Some local stocks fall on hard times
Maui Land & Pineapple Co. is not a get-rich stock. At least not now anyway.
The company is going through a major transition in its pineapple, resort and community development segments and it does not expect the turnaround to be complete for another year.
But investors apparently like what MLP is doing.
MLP's shares rose 11.4 percent to $37.80 during the first six months of 2006 to post the best performance among Hawaii stocks during the period. The company, whose shares fell 13.6 percent in 2005, was one of only four Hawaii companies to show a gain at the midyear point of this year.
"Our stock is no stock for an inpatient investor because it's a company undergoing a turnaround and it's not a quarter-to-quarter earnings story," said David Cole, chairman, president and chief executive of MLP.
"It's a company undergoing a fundamental turnaround in all three business segments."
MLP's agricultural unit has been a money loser for years with its pineapple operations. However, the company has shifted its focus to specialty premium fruit markets from commodity-style markets and from processed pineapple to fresh pineapple. It's also moved from selling the pineapple wholesale through brokers to direct accounts and is improving its facilities.
In its resort division, MLP is upgrading its properties by replacing the Kapalua Bay Hotel with a mix of hotel rooms, time-share units and condominiums. It also is refurbishing Kapalua Villas to move the properties into a luxury format.
And in its real estate development segment, MLP is taking a broader, more community-oriented approach.
"All three segments are more or less on plan," Cole said.
Other local stocks that fared well last year have swung downward this year.
Barnwell Industries Inc., Alexander & Baldwin Inc. and Hoku Scientific Inc., the top three local stocks last year, all stumbled out of the gate in the first six months. Barnwell, an oil, gas and real estate company that had seen its stock double in each of the last two years, was down 4.5 percent to $23.98 at midyear. A&B was off 18.4 percent to $44.27 because of increased competition for ocean shipper Matson Navigation Co., the startup of Matson's new Guam-China service, rising fuel prices and a slowdown in the real estate market. And fuel-cell technology maker Hoku fell upon hard times -- off 59.4 percent to $3.08 -- after it announced it was expanding into solar energy and planning to build a $250 million facility in Singapore.

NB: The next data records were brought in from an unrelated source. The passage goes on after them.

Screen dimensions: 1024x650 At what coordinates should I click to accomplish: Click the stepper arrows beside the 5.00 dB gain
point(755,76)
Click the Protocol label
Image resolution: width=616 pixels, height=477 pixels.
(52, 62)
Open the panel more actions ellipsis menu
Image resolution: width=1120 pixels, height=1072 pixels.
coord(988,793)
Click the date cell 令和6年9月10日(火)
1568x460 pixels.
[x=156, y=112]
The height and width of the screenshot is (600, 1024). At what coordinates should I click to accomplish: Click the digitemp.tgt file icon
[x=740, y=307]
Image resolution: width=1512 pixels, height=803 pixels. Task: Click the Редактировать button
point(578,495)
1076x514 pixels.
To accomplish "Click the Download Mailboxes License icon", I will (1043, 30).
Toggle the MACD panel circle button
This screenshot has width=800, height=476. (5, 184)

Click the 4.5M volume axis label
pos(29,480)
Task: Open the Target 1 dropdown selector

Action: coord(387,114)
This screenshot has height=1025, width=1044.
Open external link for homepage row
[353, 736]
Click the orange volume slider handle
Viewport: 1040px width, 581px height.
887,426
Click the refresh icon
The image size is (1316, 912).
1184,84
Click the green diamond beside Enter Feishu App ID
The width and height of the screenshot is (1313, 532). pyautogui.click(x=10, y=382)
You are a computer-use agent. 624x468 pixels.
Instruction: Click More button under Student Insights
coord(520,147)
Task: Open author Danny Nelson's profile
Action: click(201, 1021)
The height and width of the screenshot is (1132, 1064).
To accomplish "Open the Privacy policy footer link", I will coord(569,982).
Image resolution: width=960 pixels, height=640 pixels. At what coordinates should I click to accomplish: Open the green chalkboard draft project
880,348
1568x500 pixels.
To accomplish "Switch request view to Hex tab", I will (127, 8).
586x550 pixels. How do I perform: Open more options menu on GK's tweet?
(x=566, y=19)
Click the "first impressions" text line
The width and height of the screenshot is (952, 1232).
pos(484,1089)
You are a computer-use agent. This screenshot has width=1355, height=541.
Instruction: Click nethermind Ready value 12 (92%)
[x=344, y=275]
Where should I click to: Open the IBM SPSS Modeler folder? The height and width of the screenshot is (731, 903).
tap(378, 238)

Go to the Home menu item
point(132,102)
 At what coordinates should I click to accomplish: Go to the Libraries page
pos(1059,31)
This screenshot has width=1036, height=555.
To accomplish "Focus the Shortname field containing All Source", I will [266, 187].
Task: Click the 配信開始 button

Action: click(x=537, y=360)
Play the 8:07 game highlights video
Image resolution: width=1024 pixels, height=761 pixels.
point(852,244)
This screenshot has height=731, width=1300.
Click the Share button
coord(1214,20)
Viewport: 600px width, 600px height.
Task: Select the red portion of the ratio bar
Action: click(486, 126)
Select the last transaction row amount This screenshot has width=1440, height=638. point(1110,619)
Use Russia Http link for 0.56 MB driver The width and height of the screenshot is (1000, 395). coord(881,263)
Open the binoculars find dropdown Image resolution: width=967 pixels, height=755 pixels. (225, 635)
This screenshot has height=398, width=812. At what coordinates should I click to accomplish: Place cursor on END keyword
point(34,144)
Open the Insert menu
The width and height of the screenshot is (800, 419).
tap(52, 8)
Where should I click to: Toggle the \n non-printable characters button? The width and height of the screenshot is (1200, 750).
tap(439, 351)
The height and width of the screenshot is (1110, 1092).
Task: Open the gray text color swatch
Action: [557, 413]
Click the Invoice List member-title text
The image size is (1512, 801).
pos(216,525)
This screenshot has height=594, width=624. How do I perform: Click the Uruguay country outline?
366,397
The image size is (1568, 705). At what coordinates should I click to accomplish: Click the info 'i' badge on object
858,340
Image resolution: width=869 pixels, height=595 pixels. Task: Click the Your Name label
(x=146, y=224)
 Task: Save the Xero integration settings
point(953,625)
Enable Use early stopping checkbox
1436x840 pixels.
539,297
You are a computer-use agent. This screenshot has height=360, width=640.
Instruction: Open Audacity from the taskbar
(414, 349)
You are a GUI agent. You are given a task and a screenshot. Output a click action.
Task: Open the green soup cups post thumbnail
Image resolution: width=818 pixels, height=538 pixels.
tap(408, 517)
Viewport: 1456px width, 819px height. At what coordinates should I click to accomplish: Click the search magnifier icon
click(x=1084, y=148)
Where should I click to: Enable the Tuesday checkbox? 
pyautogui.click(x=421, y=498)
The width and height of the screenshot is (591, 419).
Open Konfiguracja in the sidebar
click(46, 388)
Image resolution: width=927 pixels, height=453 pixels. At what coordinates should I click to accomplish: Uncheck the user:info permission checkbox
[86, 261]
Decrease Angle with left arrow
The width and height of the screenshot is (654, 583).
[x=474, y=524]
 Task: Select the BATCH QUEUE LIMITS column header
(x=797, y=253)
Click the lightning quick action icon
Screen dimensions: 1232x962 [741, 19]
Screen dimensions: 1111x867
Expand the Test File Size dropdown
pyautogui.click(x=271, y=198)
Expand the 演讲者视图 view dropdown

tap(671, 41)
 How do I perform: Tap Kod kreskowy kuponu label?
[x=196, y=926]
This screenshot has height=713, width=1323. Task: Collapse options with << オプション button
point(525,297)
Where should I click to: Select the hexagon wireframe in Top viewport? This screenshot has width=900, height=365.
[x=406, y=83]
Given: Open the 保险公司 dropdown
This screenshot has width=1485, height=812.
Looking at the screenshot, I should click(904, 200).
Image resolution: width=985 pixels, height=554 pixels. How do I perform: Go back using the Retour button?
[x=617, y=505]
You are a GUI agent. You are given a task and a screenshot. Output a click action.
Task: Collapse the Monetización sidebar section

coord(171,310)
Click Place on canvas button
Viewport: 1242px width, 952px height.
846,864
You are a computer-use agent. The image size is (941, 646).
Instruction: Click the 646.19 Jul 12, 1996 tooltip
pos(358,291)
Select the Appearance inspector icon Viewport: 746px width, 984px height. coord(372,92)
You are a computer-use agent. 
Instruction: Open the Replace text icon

Besides MLP, other local stocks that posted gains were Hawaiian Electric Industries Inc., up 7.8 percent to $27.91; Central Pacific Financial Corp., ahead 7.7 percent to $38.70; and Cyanotech Corp., also up 7.7 percent to 70 cents. HEI, which has benefited from the 3.3 percent interim rate increase it was granted last year by the state Public Utilities Commission, offers the highest dividend yield of any local company, at 4.5 percent, and had a total return of 10.3 percent. Central Pacific, helped by its mainland lending operations, hit an all-time high on June 9 at $39.55. Cyanotech, facing delisting from the Nasdaq SmallCap Market for being under $1, has settled in between 60 cents and 70 cents a share.
Bank of Hawaii Corp., despite receiving a boost from its loan-origination volume and deposits, slipped 3.8 percent to $49.60; ML Macadamia Orchards LP, which has been diversifying its macadamia nut processing contracts, lost 6.2 percent to $5.44; and Hawaiian Holdings Inc., parent of Hawaiian Airlines, nose-dived 14.8 percent to $3.40 amid rising fuel costs and the entrance of Mesa Air Group Inc.'s new interisland airline go!.
Mera Pharmaceuticals Inc., the lowest-priced stock in the index, hit an all-time low of one-half cent during the quarter before ending midyear at 0.9 cent.
Of the major indexes, the Dow Jones industrial average and Standard & Poor's 500 index both hung on to gains, rising 4 percent and 1.8 percent respectively, while the Nasdaq composite index slipped 1.5 percent.
The American Stock Exchange composite index had the best gain, up 9.6 percent, followed by the Russell 2000 index, which is composed of smaller companies and rose 7.6 percent. The New York Stock Exchange composite index rose 5.4 percent and the Bloomberg Honolulu Star-Bulletin index tumbled 21 percent.